PAÍS RELATO

Autores

rafael pérez llano

el capitán embustero

Parece un monaguillo gigante, adoctrinado para ordenar las vinajeras, colocar el paño escrupulosamente sobre el cáliz, hacer sonar la campanilla exigiendo, sin necesidad, un silencio de catedral desierta. Durante la misa, robará el cepillo de las limosnas y le echará la culpa al monaguillo travieso, que no podrá defenderse porque el párroco ya ha establecido sus preferencias.
Y a sus órdenes tenemos que dar la vuelta al mundo.
Cuando tomó el mando, nos reunió a todos en cubierta y nos pidió perdón por atreverse a pensar que podría ser digno de dirigirnos. Los oficiales estábamos atareados en pavonearnos, pero ahora comprendo que debimos darle más importancia al escalofrío ondulatorio que recorrió las filas de la marinería ante la humildad exagerada de alguien que encaja perfectamente en el perfil establecido por la meritocracia, fundado, no en los servicios prestados, sino en la duración de los mismos. Fiel a su costumbre, el sistema burocrático hizo de la permanencia sinónimo de competencia. En los buques, sin embargo, el tiempo vale muy poco y cualquier variación del aire está llena de presagios.
Es torpe y vago. No acaba las frases ni las misiones. De hecho, nunca se le ha oído decir nada que no sea un camuflaje, y jamás se le ha conocido una iniciativa que no sea simple fachada. En cuanto un rumbo se hace difícil, lo cambia. Pero tiene una audacia inaudita (según algunos, de carácter patológico) que le permite presentar como ausencia de fracasos lo que es simple inactividad. Sin acciones, no hay errores: esa es una de las claves de su estrategia. Otra es la sumisión al almirantazgo. Incluso aunque éste no emita dictado alguno, el capitán hace peregrinas interpretaciones de lo que podrían ser sus deseos y busca siempre que sean otros los que realicen el trabajo para adjudicarles los fallos y atribuirse los aciertos.
La tercera clave es la mentira.
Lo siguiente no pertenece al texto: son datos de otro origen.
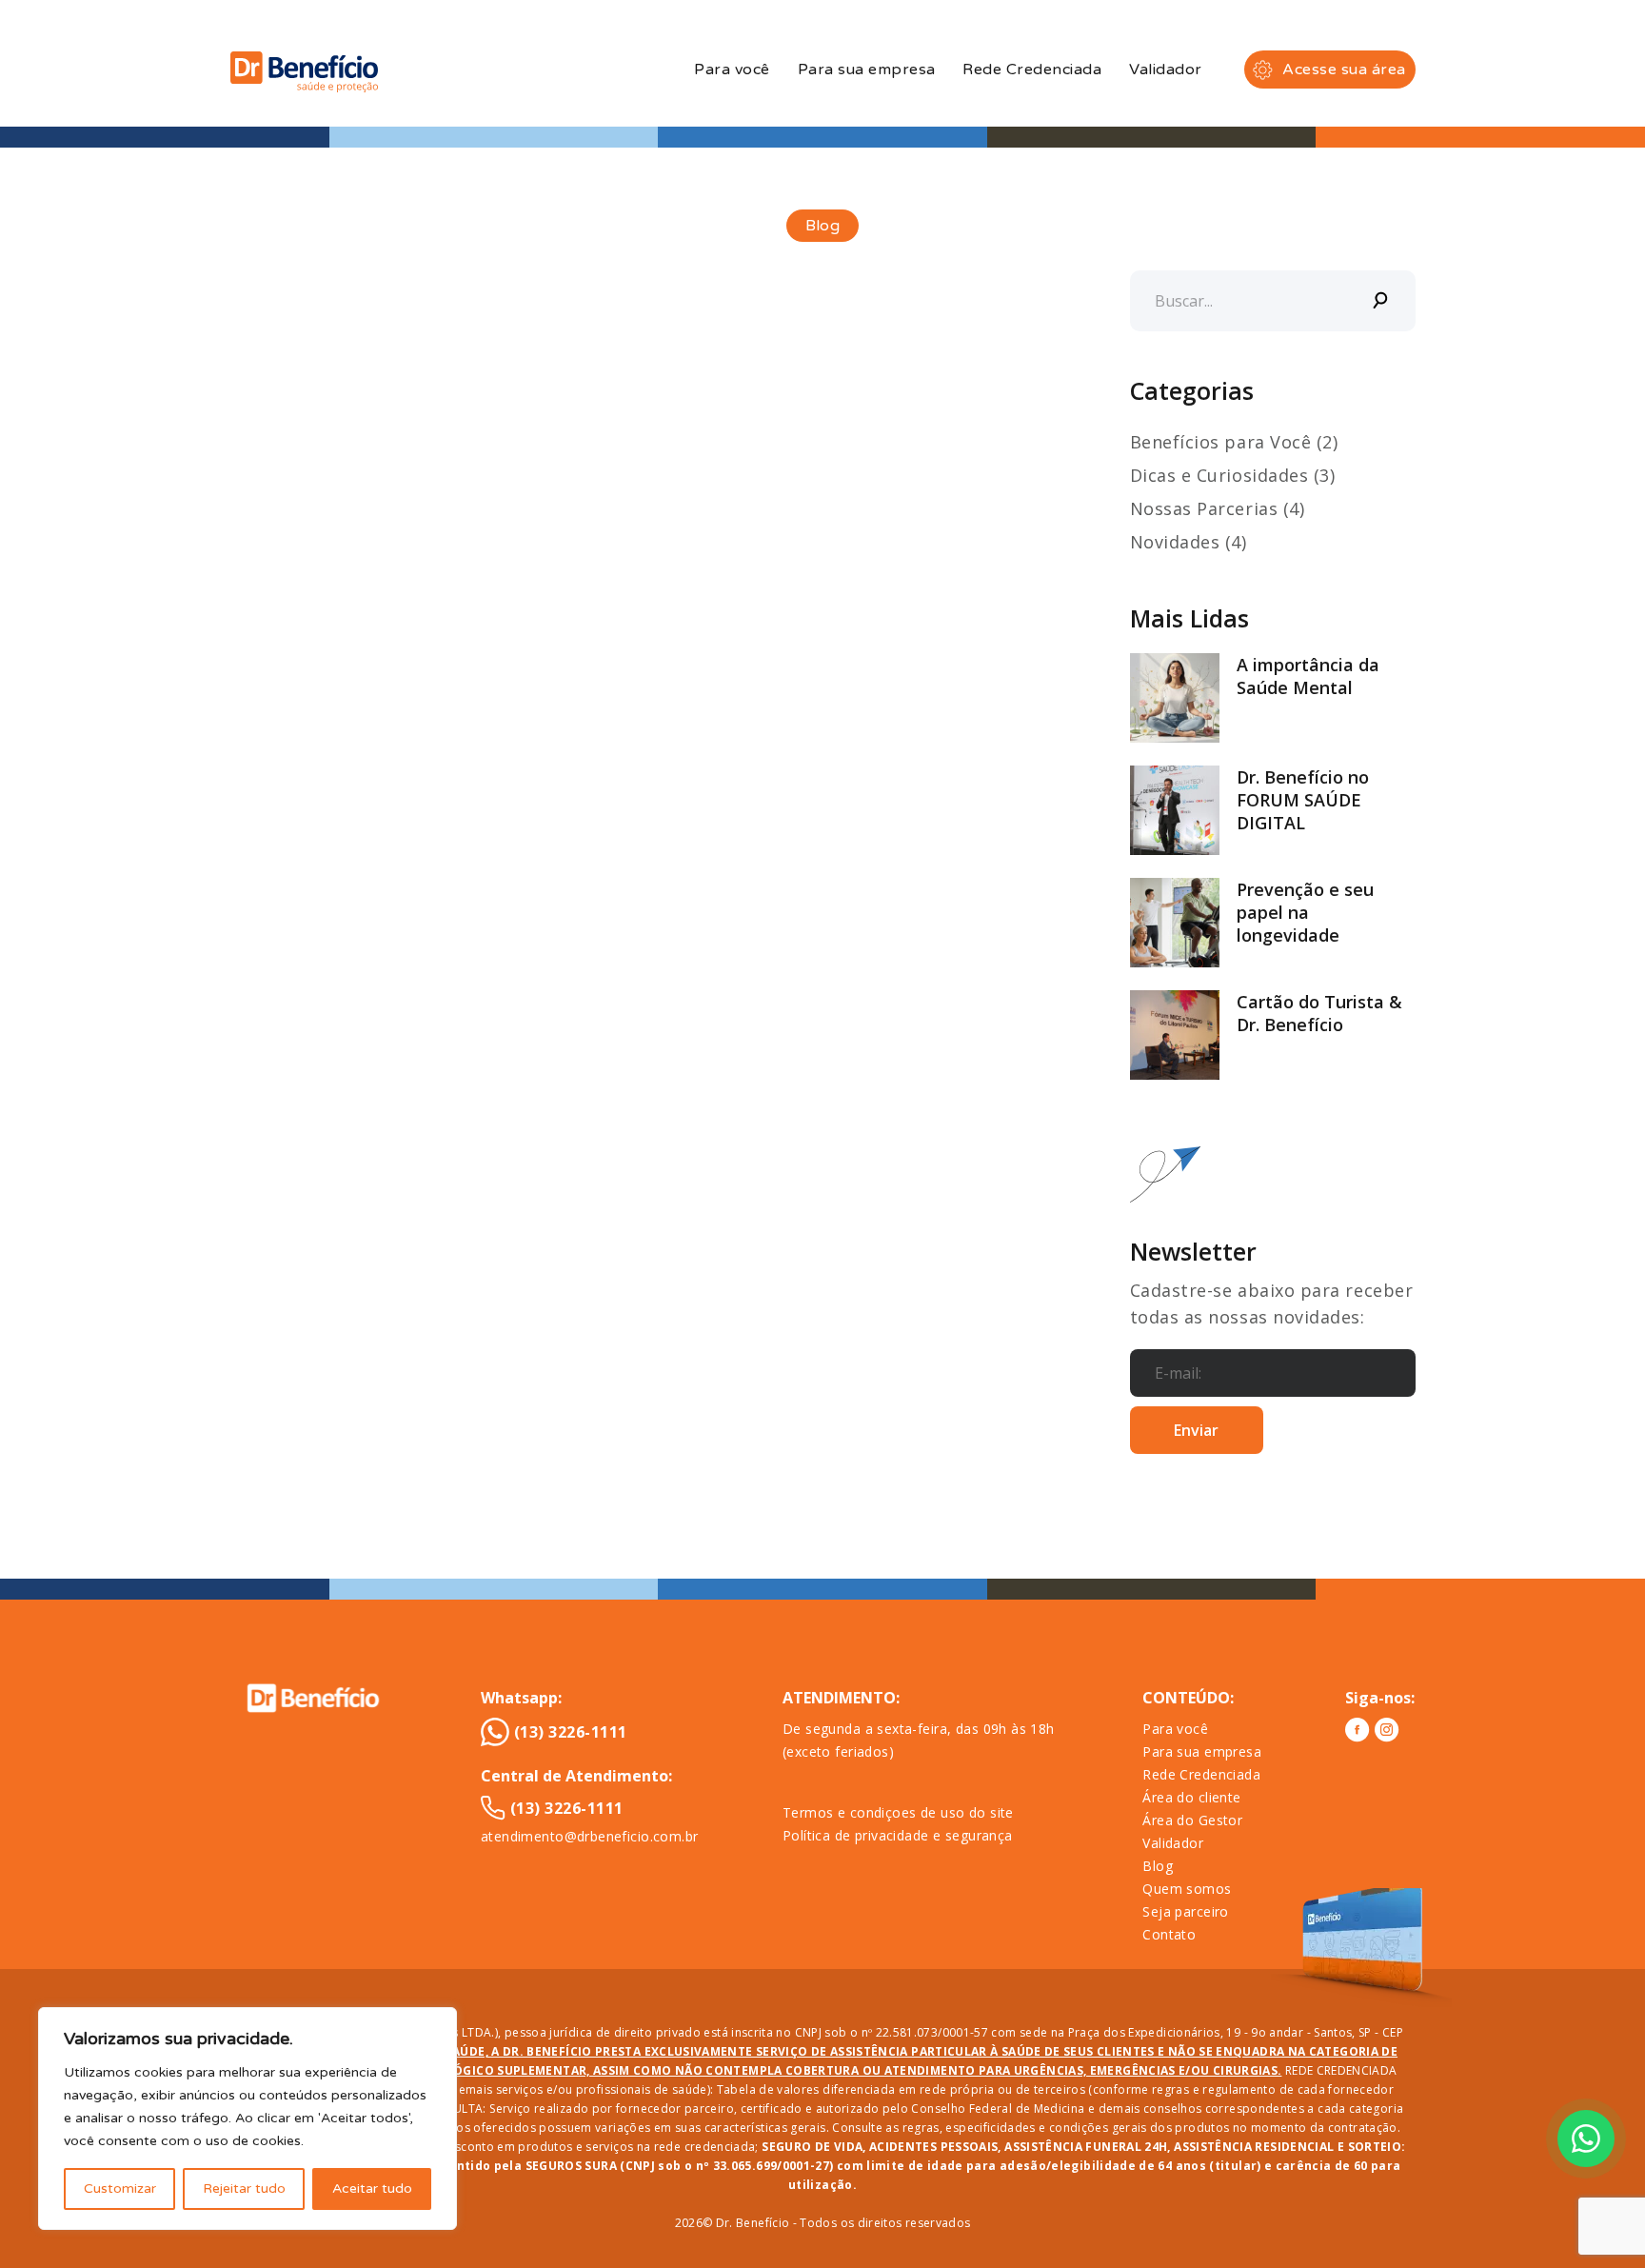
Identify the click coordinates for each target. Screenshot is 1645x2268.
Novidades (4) (1188, 541)
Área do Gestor (1192, 1820)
Miente siempre. Miente de un modo compulsivo, agotador, musitando, ladeando la cabeza rubicunda, inclinando el corpachón reblandecido y dejando las frases inacabadas como si antes de terminarlas ya estuviera negando su autoría. Miente anulando con tedio toda posibilidad de verdad y haciendo estéril todo intento de réplica. Es imposible desmentirle porque le da igual la evidencia del engaño, porque esos embustes imprecisos necesitan muchas menos palabras que sus negaciones y porque, cuando alguien consigue desmontar uno, él, al día siguiente, lo repite, como si la verdad nunca hubiera salido de la envoltura viscosa en que la encierra.
Cuando alguien protesta, la maraña de mentiras elaboradas por él y distribuidas por sus apoyos (a los que ha ido fagocitando de uno en uno, en largos encuentros sin testigos, con pequeñas prebendas, hurgando en sus miserias, estimulando sus aburridas ambiciones) se encarga de diluir la crítica. Y si la disolución no es posible, ejerce la autoridad.
Lo más exasperante es que parece incapaz de comprender que las cosas pueden ser de otra manera.
Y a sus órdenes tenemos que explorar el Estrecho de Magallanes.
Mientras él dormía, tuve acceso a su diario. Está en blanco. Llevamos meses navegando, pero en el cuaderno sólo ha puesto su nombre, en la primera página, con letras que ha debido caligrafiar muy despacio. No se escribe nada a sí mismo, pero en cada puerto remite a las autoridades largas cartas que sospechamos repletas de patrañas y calumnias.
El navío se enmohece. Hace tiempo que los moluscos invaden el casco. Entre jirones de velas, las gaviotas cazan peces voladores sobre nuestras cabezas. En la cubierta se pudren tripas de pescado.
La marinería (lo sé) sueña a veces con Billy Budd y a veces con John Silver.